Mutmasslicher Staatsstreich in BrasilienDen Plan für das Attentat druckte der Bolsonaro-Berater im Präsidentenpalast
Fünf Männer sollen 2022 die Ermordung von Präsident Lula geplant haben. Zu Jair Bolsonaro pflegten sie enge Beziehungen. Eine Anklage gegen den Ex-Präsidenten wird damit wahrscheinlicher.
- Fünf Männer planten die Ermordung von Lulas Regierungsspitze und eine Militärherrschaft.
- Die Ermittlungen belasten Bolsonaro, da Spuren direkt zu ihm führen.
- Ein verhafteter Berater druckte den Attentatsplan im Präsidentenpalast aus.
- Bolsonaros Sohn sagt, Tötungsgedanken seien abstossend, doch kein Verbrechen.

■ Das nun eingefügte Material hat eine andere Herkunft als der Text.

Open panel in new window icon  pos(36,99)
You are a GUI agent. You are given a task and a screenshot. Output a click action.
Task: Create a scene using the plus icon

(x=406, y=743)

Brasilien stand näher an einem Staatsstreich, als bisher bekannt war. Und gewaltbereite, antidemokratische Kräfte hatten Beziehungen bis in die höchsten Ränge der Regierung von Jair Bolsonaro, der Brasilien von 2019 bis 2022 regierte. Das zeigen jetzt Festnahmen und Erklärungen der brasilianischen Behörden.

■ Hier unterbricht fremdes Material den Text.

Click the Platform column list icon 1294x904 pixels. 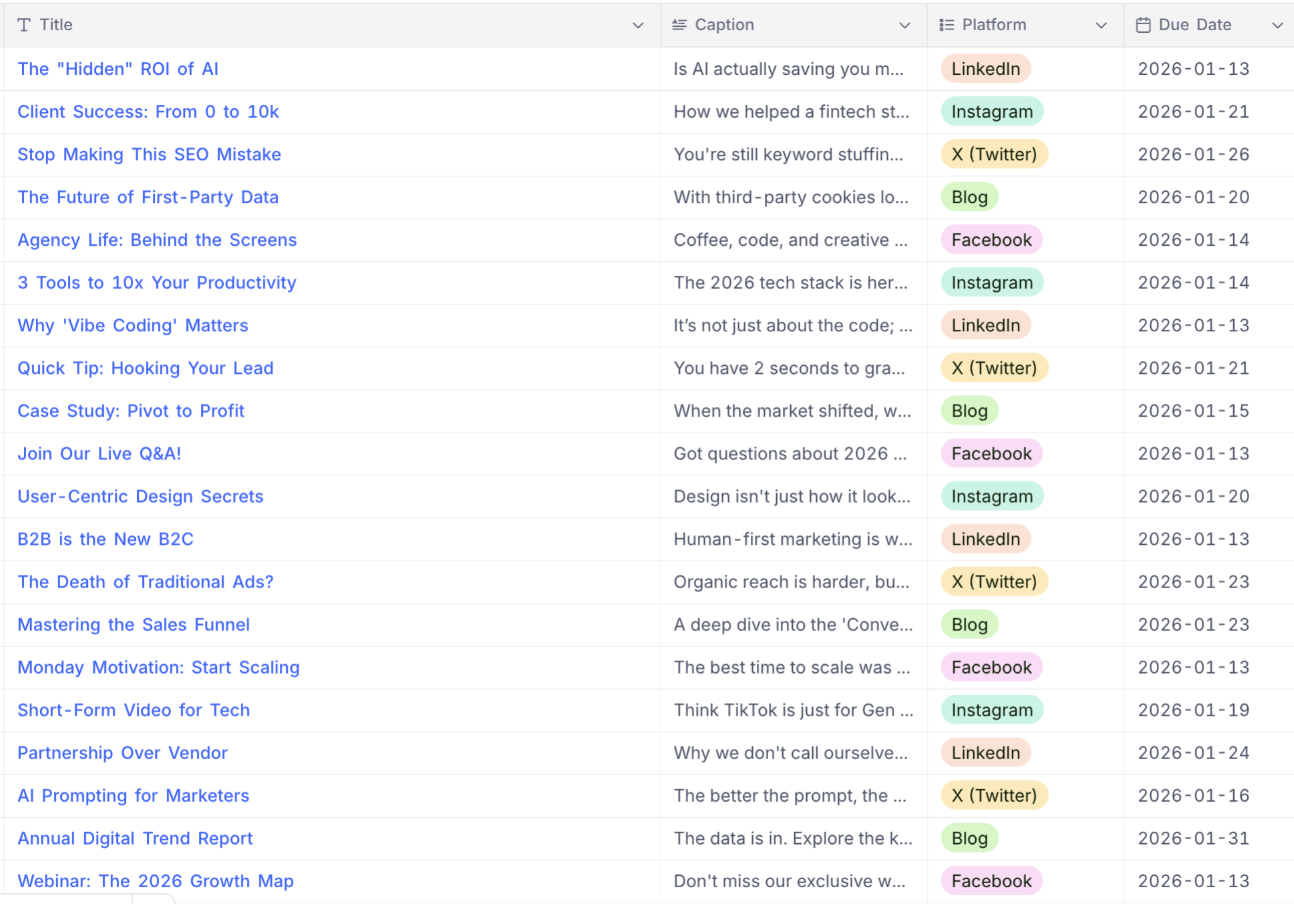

Am Dienstag hat die brasilianische Bundespolizei bekannt gegeben, dass fünf Männer die Ermordung von Präsident Lula da Silva, Vizepräsident Geraldo Alckmin und Alexandre de Moraes, Richter am obersten Gerichtshof, geplant hatten. Danach wollten die Beschuldigten eine Militärregierung installieren.

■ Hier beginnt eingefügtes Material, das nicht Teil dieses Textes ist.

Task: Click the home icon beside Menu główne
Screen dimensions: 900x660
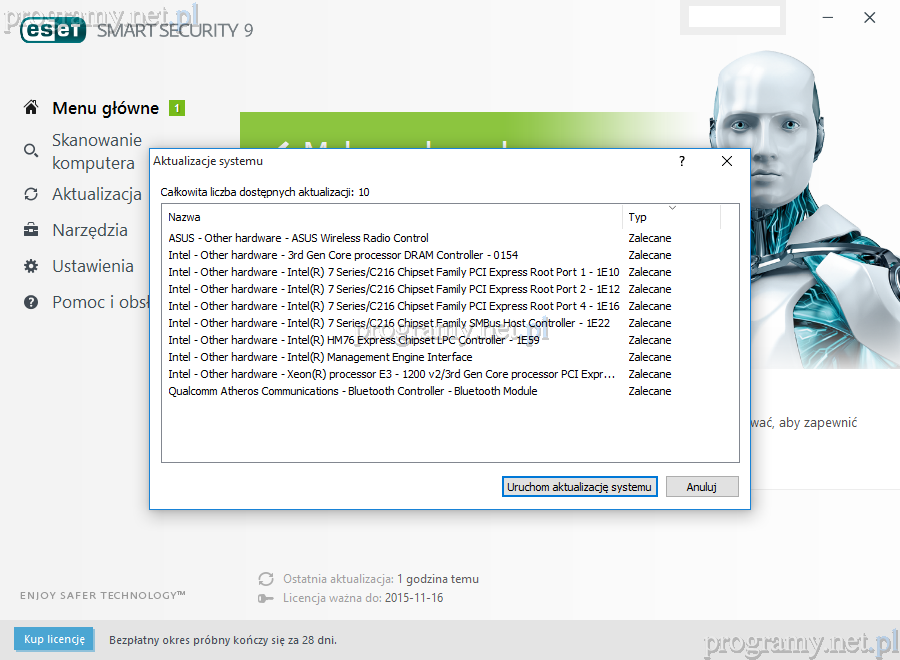Action: [31, 108]
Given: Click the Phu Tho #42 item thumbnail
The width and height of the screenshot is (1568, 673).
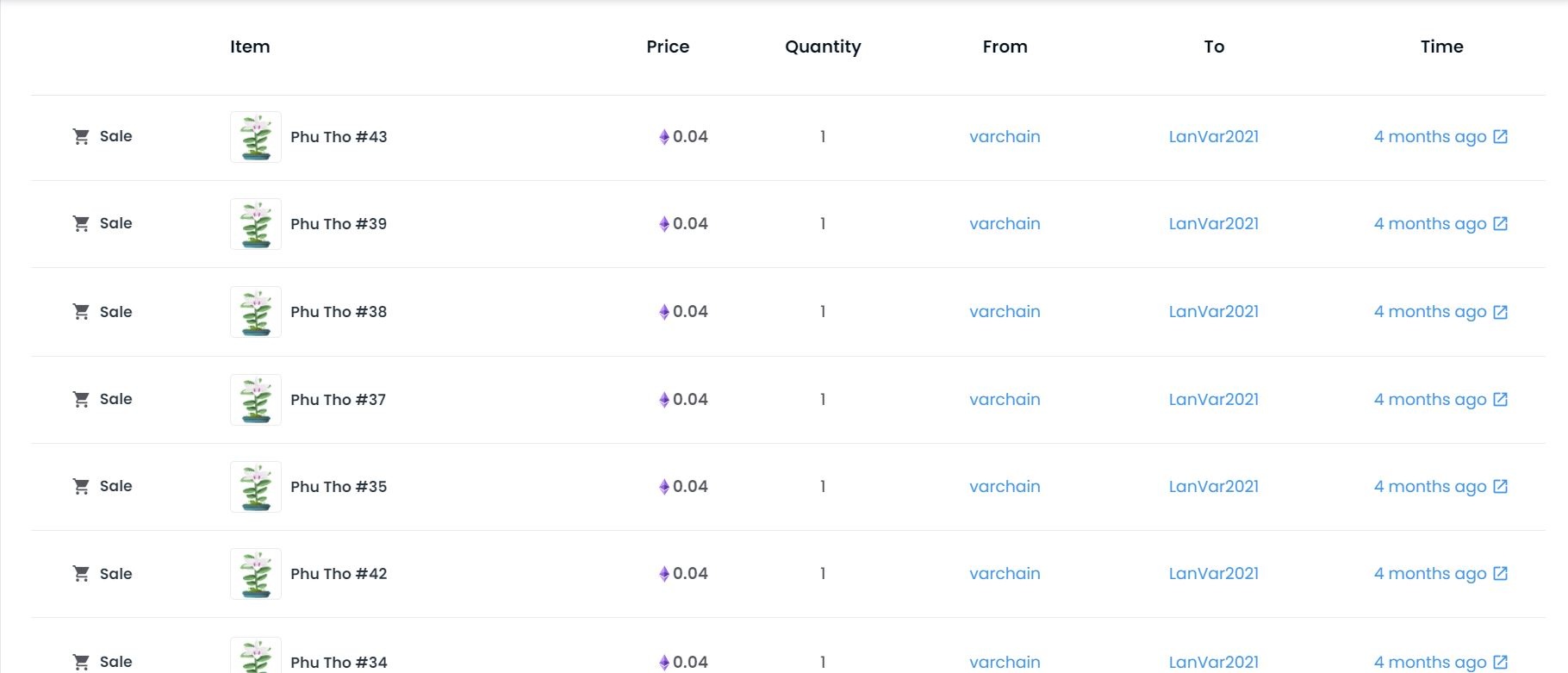Looking at the screenshot, I should pos(256,574).
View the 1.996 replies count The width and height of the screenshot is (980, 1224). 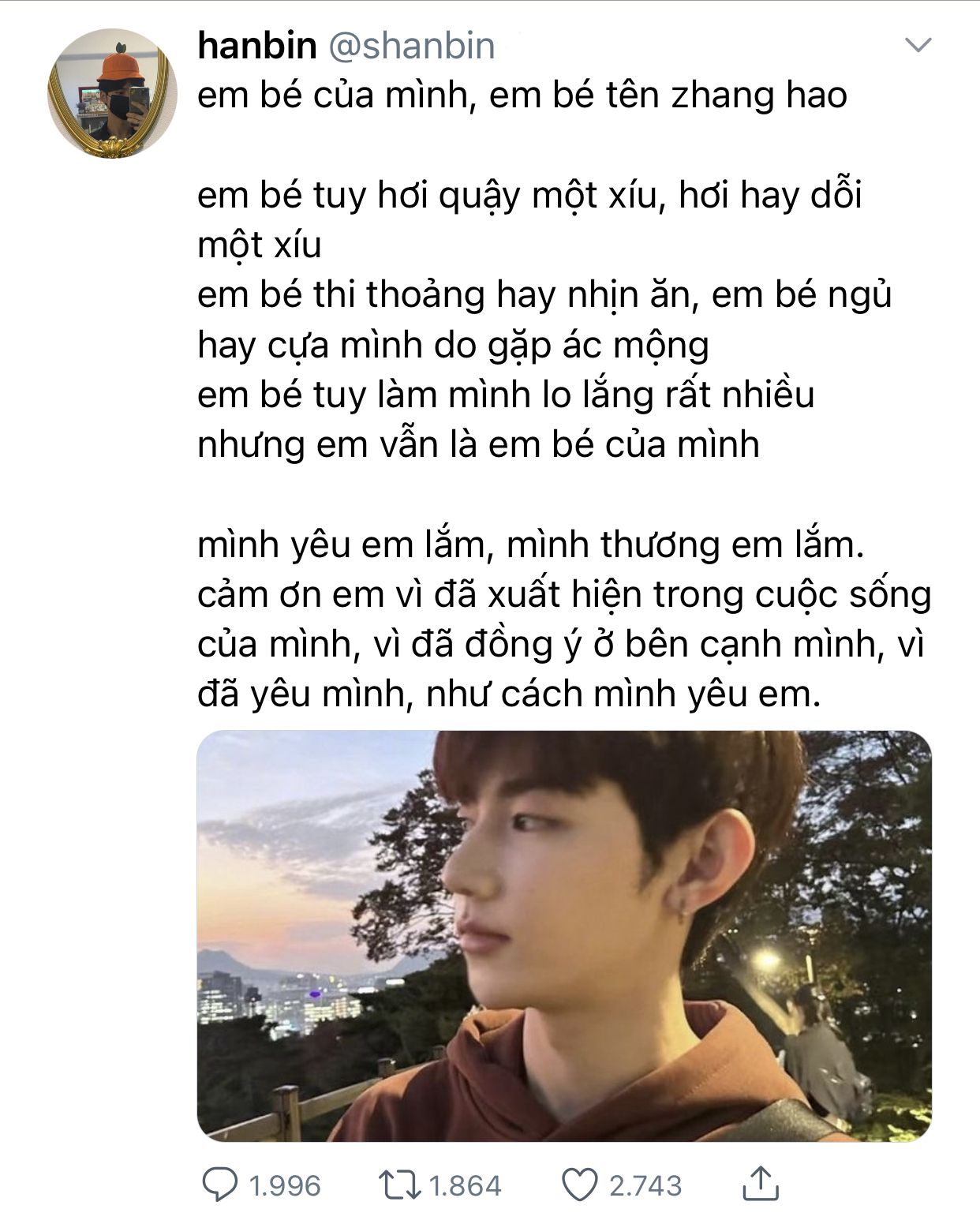[285, 1185]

Die Pläne betreffen eine Zeit, in der Brasiliens Demokratie gefährdet war. Der linke Lula da Silva hatte im Oktober 2022 die Wahlen gegen den ultrarechten Amtsinhaber Jair Bolsonaro gewonnen. Dieser weigerte sich aber, den Wahlsieg anzuerkennen. Im Vorfeld hatte er mehrmals angedeutet, sich notfalls auch mithilfe des Militärs an der Macht halten zu wollen.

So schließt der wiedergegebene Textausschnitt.